WORK ORDER:
Among the lines below, list those containing the string "will".

GIVEN ENTRIES:

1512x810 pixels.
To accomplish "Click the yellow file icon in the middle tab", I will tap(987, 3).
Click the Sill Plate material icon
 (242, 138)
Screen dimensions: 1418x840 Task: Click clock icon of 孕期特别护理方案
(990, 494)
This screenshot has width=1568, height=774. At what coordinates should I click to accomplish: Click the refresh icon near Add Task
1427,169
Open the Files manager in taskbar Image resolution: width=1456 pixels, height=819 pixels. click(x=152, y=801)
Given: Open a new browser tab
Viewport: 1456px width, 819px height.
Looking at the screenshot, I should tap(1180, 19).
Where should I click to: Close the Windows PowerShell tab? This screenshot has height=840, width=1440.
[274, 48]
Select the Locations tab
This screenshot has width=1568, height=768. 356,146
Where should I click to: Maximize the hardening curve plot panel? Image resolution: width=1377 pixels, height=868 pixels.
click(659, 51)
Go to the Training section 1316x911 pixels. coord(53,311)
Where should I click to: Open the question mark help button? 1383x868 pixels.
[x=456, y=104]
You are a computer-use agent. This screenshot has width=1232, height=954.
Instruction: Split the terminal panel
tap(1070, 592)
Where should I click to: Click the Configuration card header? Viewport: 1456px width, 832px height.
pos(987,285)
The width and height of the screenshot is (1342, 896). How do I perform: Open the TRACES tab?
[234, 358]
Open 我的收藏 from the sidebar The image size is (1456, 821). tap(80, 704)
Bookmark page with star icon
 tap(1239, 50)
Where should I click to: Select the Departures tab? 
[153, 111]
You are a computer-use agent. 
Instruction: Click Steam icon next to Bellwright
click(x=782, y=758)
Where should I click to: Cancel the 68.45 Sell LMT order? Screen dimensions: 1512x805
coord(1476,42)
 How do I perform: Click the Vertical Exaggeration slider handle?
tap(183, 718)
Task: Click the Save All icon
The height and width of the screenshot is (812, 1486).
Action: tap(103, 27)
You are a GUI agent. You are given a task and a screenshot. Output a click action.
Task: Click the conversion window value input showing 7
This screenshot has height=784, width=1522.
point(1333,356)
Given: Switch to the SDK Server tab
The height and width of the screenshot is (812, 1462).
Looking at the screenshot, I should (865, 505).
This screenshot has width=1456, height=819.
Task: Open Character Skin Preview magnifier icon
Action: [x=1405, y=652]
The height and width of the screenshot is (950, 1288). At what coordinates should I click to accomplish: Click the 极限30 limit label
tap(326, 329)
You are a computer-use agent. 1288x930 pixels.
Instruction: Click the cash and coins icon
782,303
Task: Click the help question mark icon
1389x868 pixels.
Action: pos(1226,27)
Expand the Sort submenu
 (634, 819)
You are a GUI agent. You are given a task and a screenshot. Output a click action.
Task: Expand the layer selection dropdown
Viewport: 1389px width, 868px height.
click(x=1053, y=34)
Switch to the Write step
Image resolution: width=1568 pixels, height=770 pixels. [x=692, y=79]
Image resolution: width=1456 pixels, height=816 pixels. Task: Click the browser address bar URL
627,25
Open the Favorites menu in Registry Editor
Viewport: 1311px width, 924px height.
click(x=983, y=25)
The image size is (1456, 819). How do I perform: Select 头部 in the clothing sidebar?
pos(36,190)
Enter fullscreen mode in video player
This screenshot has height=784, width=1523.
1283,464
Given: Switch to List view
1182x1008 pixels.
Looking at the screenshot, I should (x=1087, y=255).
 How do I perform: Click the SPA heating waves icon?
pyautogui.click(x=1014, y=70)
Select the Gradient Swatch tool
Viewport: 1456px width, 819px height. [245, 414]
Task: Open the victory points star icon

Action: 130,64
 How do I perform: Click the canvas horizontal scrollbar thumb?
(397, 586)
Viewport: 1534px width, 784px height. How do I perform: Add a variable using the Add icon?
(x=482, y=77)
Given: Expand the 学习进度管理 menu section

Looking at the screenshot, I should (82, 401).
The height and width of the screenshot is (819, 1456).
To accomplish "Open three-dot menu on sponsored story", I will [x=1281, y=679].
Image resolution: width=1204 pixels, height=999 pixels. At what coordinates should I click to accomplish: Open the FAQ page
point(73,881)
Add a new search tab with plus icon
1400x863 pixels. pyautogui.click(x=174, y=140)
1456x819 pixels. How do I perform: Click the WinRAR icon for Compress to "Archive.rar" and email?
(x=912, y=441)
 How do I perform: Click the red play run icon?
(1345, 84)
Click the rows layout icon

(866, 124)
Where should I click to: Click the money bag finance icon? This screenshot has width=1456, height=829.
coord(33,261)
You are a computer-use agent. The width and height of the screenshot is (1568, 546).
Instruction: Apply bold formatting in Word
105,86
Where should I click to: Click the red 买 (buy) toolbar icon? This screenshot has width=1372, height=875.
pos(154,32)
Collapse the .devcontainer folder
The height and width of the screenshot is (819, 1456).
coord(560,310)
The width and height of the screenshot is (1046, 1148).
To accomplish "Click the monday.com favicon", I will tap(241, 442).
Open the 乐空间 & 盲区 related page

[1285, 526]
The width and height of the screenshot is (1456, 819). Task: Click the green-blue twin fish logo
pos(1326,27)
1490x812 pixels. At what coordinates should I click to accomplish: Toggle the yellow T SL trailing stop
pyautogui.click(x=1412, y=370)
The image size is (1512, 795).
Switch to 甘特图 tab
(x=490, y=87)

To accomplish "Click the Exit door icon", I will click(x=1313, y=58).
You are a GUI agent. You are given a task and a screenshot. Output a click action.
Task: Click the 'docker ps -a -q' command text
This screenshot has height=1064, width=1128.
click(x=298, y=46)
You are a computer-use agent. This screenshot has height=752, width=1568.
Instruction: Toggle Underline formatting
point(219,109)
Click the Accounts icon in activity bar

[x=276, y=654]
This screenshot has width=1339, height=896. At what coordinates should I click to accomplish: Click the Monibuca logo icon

TASK RESPONSE:
To accomplish "Click the yellow file icon in the middle tab", I will tap(987, 3).
To accomplish "Open three-dot menu on sponsored story", I will [x=1281, y=679].
To accomplish "Click the monday.com favicon", I will tap(241, 442).
To accomplish "Click the Exit door icon", I will click(x=1313, y=58).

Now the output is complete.